Thursday 18 August 2011

In this together

I try not to judge people for the techniques they use getting their baby to sleep. Those sleepless nights can be so hellish that if you discover your baby will only sleep on a mattress covered in Egyptian cotton held by you at a 45 degree angle, or with you laying beside her your breast 5mm from her nose, or after you singing thirty verses of Coming Round The Mountain, well you'll do it. You may have sworn you'll instigate a routine, you may have said you won't look your baby in the eye at night or interact with them so they learn night from day, but if that's what you have to do to get them to sleep, believe me you'll do it. This is because there is no sound worse to a new parent than the piercing scream of their baby, especially if it has gone on for more than, oooh, about six seconds. 

But though I am striving for non judgeyness, and that includes parents who let their child cry themselves to sleep, I just don't get people who take perverse pleasure in their baby giving someone else a hard time. I'm thinking specifically of the medical professional I was talking to recently who told me, in a conversation about soothing babies after procedures and whether it is the mum or dad who does it, that there's nothing she likes more than hearing her husband upstairs with their screaming baby while she sits downstairs with a magazine and a glass of wine smug in the knowledge that now he knows what it's like. 
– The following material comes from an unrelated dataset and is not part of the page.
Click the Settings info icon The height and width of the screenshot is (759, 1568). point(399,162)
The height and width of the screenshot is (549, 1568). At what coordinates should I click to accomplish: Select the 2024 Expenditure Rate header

Now I'm all for sharing the work, but there seem to be some people who fall into the 'if I have to suffer then he should too' camp. While this is tempting, especially when you want them to share your up-five-times-a-night pain, surely no one is a winner. I don't want my baby to scream at my husband for twenty minutes. I don't want my husband to be screamed at for twenty minutes. And I don't want to hear it myself from a distance  for any amount of time. It's the quickest way for all three of us to end up in tears. Sure, my husband might understand better what it is I do all day and why I am emotionally fragile even once the crying stops, but he and the baby are the two people I love most in the world and I never want either of them to be upset, let alone both of them.